■ **Exercise inputs**:
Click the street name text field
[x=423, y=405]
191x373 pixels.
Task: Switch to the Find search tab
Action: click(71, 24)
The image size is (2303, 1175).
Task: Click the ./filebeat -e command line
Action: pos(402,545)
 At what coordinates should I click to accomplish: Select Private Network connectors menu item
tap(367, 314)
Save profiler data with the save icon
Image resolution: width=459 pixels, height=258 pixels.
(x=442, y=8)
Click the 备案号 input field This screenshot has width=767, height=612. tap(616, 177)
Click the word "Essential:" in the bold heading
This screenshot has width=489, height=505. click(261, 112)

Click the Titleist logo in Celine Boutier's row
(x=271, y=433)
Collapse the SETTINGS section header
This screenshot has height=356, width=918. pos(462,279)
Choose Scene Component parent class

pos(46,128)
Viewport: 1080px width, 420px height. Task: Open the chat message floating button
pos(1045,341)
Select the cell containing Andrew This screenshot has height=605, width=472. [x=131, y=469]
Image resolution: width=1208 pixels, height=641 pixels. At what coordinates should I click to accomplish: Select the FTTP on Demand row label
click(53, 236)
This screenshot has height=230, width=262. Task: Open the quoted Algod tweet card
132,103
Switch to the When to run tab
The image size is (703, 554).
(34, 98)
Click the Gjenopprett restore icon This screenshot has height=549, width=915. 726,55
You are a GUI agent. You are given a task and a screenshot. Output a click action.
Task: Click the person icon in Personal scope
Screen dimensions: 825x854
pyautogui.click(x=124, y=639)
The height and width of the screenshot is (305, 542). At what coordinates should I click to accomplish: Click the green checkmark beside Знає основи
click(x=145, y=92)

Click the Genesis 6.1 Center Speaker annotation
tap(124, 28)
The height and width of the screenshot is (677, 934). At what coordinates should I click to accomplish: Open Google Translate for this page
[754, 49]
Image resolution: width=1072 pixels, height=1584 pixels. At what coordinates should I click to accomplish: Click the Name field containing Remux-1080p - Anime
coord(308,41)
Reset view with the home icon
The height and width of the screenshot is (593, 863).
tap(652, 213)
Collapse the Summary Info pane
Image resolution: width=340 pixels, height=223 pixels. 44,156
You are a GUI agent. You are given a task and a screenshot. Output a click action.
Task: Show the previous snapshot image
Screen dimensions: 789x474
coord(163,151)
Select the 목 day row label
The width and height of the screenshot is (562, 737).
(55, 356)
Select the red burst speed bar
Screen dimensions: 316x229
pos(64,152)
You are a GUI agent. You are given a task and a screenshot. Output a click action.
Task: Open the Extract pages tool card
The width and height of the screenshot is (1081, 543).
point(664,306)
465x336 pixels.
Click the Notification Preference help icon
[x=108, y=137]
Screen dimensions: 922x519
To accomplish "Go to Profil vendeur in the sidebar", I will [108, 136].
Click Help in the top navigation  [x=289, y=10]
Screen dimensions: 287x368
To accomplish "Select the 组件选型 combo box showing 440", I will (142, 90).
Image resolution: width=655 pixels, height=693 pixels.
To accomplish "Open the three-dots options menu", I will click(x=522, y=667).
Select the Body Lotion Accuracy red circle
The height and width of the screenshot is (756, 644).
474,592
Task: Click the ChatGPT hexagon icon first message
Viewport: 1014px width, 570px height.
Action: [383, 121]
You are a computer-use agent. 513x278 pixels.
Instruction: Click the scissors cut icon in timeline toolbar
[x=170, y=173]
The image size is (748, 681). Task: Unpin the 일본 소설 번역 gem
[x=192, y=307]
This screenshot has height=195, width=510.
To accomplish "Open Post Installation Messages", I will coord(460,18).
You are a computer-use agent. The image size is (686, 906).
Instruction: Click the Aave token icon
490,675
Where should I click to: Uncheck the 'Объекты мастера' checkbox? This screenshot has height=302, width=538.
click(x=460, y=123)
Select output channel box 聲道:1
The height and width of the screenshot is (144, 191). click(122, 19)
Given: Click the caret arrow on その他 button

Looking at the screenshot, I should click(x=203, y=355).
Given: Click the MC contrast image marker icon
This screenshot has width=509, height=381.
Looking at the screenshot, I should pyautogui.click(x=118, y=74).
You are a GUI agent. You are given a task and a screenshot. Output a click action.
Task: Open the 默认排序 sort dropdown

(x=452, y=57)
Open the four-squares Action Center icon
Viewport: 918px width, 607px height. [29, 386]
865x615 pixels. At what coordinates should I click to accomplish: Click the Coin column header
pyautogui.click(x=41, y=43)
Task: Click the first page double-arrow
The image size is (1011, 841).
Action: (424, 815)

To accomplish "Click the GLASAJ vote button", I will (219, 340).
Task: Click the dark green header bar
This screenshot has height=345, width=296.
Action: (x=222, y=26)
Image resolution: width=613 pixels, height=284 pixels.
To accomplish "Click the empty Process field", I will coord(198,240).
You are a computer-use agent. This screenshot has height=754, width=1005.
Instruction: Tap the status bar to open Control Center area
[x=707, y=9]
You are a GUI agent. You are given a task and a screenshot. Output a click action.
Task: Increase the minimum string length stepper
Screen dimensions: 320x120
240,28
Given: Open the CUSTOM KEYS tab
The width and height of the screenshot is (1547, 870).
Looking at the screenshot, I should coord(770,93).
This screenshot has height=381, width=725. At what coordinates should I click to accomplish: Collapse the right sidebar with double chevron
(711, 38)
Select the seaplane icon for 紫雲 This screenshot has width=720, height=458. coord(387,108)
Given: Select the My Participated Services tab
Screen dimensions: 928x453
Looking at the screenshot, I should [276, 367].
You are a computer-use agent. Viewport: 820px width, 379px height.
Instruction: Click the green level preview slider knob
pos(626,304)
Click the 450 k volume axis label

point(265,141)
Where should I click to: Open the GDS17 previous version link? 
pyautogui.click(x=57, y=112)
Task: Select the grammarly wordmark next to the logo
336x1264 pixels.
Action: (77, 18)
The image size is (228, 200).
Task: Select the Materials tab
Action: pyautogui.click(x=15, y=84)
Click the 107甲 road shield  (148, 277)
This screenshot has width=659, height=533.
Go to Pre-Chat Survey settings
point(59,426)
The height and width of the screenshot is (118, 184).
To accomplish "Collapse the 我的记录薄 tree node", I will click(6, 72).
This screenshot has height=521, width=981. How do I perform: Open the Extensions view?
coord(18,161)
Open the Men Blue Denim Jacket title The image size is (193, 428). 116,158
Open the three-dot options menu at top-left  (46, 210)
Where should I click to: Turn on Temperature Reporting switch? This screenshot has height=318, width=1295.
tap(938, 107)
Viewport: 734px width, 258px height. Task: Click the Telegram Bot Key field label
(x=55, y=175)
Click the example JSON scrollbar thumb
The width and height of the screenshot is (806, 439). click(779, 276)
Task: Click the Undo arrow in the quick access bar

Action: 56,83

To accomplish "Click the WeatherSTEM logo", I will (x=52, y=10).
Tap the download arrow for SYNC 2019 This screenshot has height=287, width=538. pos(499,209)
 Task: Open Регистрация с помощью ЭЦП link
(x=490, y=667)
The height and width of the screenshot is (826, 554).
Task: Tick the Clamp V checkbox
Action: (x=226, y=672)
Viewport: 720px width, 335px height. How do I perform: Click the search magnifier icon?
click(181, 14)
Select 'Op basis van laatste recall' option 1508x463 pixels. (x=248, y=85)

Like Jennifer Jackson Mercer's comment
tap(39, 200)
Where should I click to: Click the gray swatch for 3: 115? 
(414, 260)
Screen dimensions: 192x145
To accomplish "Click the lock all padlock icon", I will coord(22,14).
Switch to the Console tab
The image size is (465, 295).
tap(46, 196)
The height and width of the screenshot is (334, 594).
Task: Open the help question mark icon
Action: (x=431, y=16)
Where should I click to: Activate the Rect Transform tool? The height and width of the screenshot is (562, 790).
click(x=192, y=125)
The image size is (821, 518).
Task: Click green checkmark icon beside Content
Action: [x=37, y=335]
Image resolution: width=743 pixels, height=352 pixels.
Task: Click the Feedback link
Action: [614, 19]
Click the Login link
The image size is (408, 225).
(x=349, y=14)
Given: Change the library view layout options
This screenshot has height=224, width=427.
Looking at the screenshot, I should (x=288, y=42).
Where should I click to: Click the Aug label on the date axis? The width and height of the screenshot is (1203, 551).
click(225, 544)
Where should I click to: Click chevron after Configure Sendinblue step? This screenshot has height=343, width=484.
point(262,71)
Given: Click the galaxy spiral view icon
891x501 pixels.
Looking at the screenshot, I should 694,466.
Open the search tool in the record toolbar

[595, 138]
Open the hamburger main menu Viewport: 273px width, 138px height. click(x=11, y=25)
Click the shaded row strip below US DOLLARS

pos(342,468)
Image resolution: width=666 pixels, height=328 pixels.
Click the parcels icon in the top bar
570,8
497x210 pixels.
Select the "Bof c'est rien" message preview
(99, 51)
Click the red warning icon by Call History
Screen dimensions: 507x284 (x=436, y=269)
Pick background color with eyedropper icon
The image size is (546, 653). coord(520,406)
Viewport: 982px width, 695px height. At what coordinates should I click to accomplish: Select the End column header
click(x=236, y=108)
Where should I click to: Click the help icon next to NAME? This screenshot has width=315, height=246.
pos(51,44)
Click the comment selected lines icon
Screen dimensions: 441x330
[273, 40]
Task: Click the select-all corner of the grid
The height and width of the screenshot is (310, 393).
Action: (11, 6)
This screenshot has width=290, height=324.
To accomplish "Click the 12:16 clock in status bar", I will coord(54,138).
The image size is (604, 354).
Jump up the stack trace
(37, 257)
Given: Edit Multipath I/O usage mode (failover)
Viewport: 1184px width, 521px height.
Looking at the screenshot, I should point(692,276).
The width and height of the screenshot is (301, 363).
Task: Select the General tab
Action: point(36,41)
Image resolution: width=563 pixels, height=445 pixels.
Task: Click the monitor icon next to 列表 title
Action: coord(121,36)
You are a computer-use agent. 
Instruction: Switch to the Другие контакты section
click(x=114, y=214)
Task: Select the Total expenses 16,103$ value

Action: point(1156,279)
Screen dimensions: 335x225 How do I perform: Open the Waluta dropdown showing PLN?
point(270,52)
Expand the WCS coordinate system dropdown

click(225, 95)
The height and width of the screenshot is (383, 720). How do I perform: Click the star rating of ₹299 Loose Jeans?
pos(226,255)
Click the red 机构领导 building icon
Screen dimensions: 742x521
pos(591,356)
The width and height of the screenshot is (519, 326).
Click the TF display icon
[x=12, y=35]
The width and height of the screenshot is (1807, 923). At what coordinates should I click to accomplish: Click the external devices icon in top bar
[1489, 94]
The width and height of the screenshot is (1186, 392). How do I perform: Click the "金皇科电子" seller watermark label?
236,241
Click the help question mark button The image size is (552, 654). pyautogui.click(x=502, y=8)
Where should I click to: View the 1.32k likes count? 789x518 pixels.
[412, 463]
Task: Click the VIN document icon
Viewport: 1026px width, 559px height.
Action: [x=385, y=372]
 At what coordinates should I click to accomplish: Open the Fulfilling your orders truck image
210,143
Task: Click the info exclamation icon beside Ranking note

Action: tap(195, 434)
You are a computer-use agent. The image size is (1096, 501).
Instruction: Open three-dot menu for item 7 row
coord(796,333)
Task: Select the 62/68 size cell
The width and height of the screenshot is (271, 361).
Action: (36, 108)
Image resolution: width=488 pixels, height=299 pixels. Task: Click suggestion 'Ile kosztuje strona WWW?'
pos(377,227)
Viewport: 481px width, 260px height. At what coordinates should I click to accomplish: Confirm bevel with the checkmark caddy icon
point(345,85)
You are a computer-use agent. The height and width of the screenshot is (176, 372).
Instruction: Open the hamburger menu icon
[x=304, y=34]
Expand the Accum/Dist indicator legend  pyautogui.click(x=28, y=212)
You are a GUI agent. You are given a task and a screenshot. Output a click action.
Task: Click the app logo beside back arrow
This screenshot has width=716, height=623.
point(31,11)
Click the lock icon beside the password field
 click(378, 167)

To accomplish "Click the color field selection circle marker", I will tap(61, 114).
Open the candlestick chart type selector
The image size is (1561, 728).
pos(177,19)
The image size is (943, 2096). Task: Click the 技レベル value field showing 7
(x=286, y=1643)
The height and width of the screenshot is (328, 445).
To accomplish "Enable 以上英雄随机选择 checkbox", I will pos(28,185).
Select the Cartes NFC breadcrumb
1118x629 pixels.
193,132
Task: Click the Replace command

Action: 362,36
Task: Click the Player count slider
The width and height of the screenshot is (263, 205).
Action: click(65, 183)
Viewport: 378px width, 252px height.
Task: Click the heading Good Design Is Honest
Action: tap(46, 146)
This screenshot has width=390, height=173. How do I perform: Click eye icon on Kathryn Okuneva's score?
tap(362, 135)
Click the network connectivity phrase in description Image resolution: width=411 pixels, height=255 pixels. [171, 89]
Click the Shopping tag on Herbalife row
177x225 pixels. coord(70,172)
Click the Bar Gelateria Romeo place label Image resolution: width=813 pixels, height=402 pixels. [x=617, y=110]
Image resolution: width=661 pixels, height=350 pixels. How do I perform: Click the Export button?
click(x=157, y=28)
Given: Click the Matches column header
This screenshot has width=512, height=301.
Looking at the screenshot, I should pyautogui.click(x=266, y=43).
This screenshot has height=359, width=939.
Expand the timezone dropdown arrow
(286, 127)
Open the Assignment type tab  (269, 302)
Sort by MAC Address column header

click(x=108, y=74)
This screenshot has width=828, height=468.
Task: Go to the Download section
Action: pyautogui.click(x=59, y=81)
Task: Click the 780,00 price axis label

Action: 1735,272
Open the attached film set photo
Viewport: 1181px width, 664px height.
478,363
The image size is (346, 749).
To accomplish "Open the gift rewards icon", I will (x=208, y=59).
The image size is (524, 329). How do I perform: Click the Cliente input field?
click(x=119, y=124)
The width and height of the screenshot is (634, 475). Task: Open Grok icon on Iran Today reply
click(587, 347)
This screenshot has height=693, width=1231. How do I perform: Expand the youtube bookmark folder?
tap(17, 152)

■ **Work item**: From the records above, return each line where "cell" occurs.

■ **Reply**:
Select the cell containing Andrew This screenshot has height=605, width=472. [x=131, y=469]
Task: Select the 62/68 size cell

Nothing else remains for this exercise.